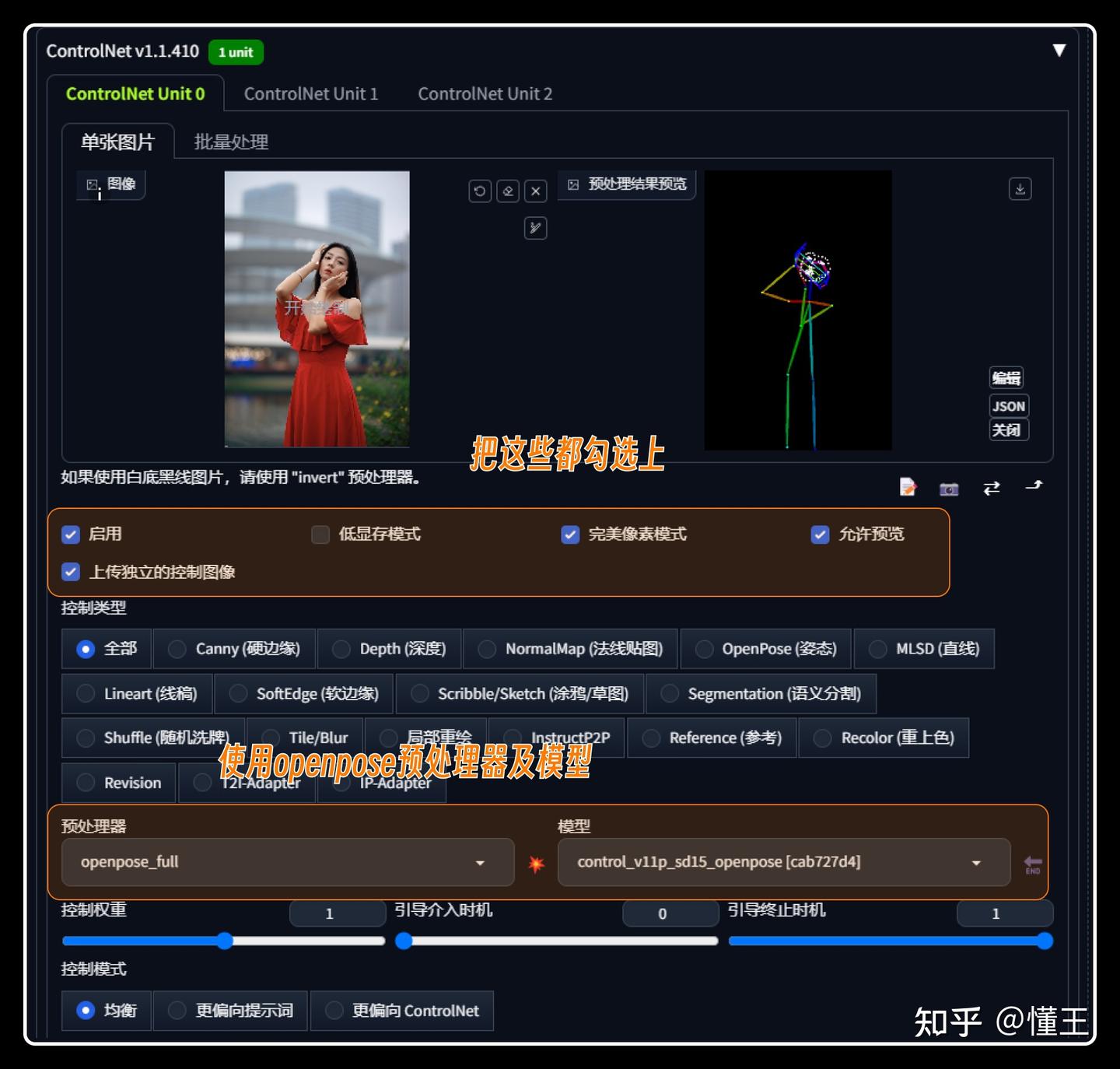Open the 批量处理 tab

pos(229,142)
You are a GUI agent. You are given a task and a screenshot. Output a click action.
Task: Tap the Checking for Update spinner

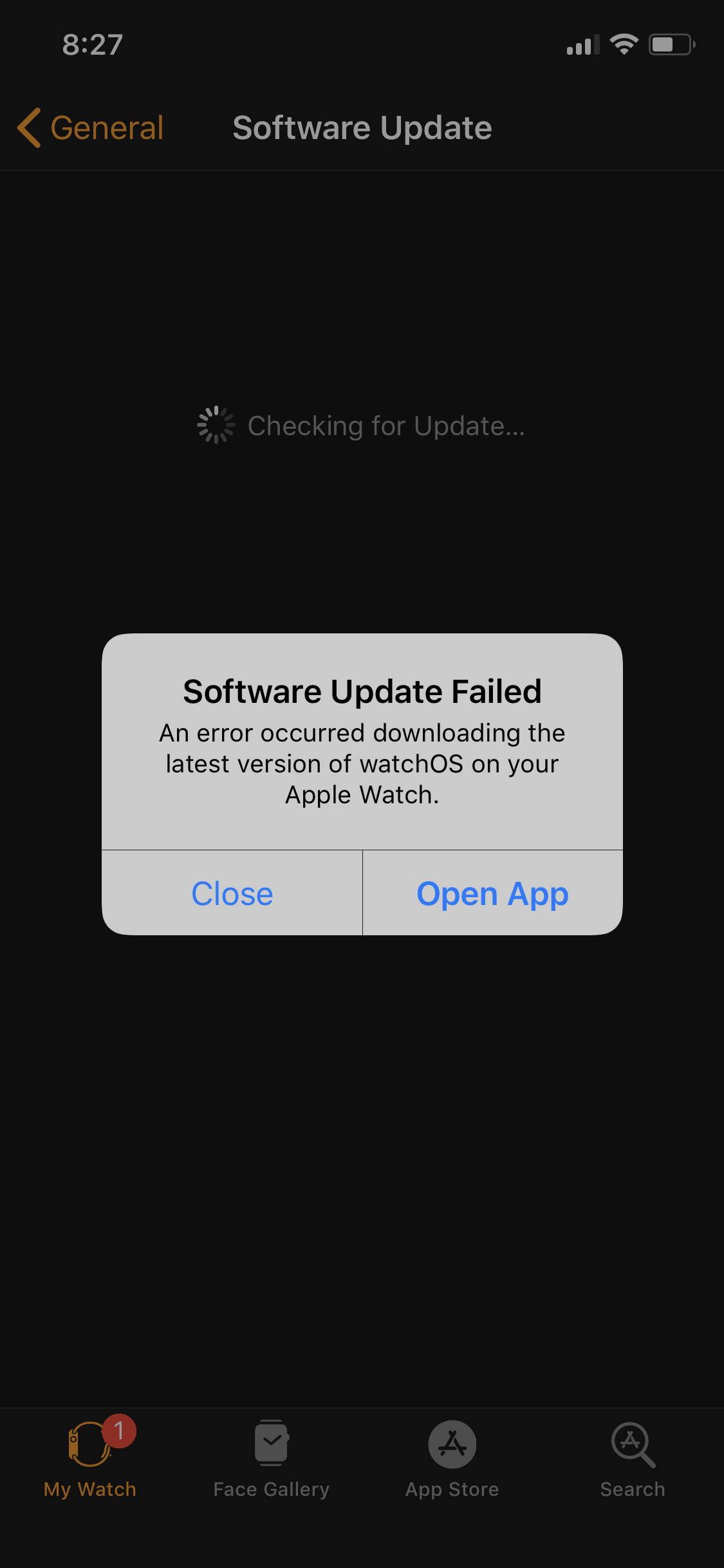tap(216, 425)
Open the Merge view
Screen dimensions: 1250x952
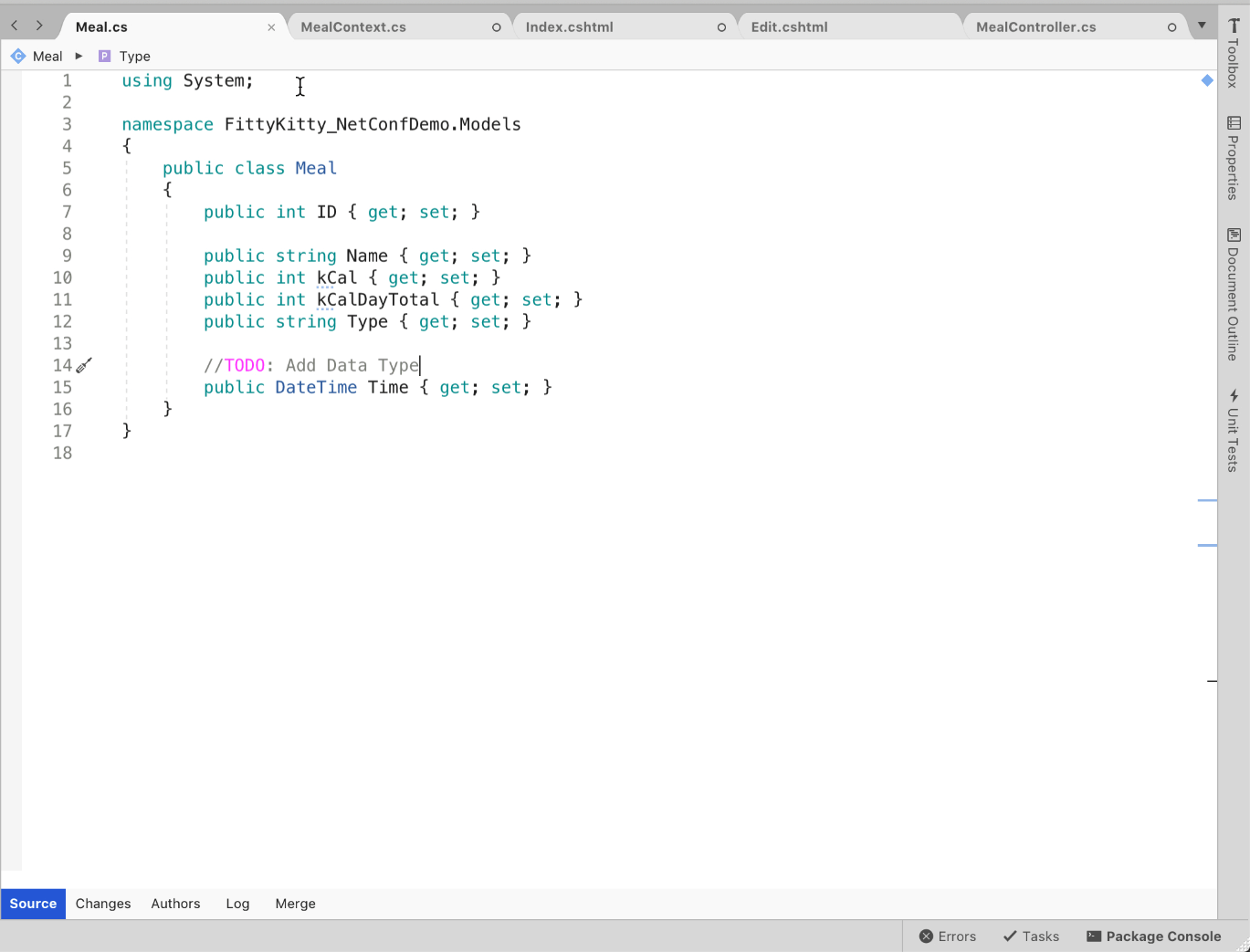click(x=295, y=904)
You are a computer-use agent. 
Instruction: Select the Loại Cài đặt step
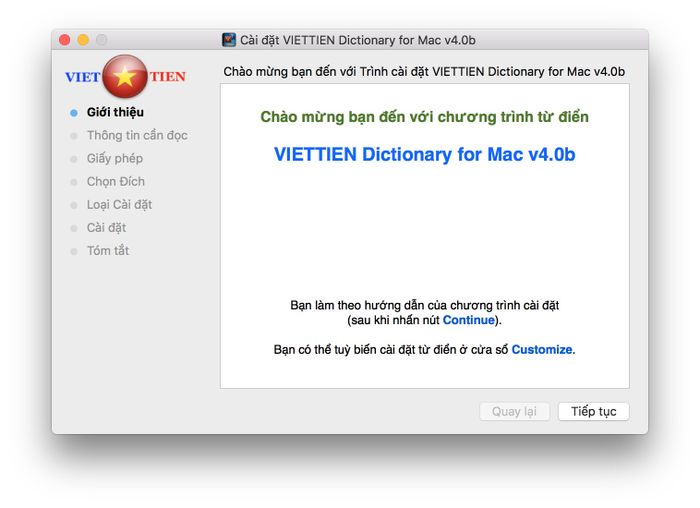coord(119,204)
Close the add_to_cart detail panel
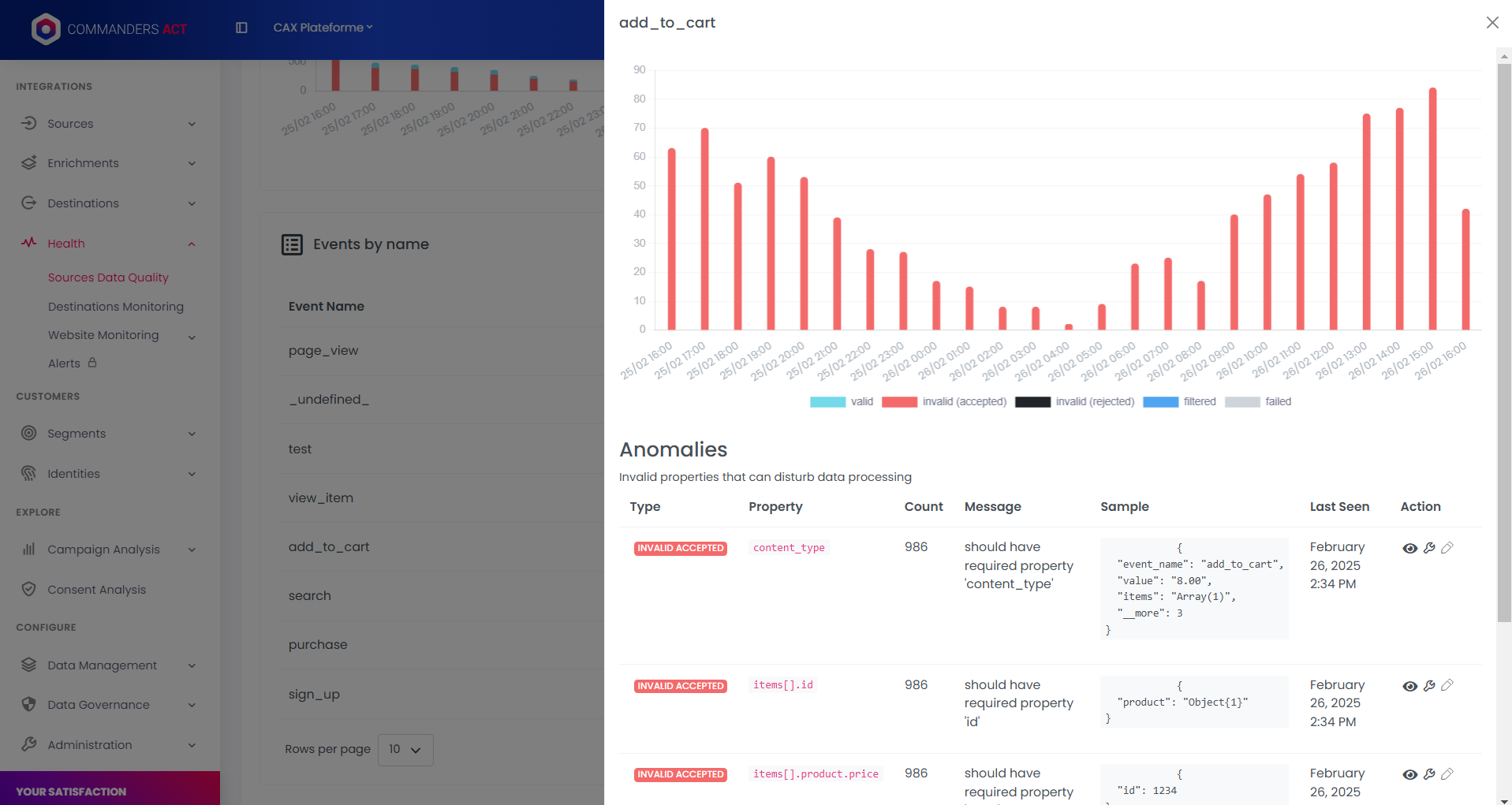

■ **REQUIREMENT**
Beginning with the line that holds "You are a computer-use agent.", extract every line to the end of the material, exactly as it stands, and drop the pictures.

■ **SOLUTION**
You are a computer-use agent. 
Instruction: Select the Loại Cài đặt step
coord(119,204)
Close the add_to_cart detail panel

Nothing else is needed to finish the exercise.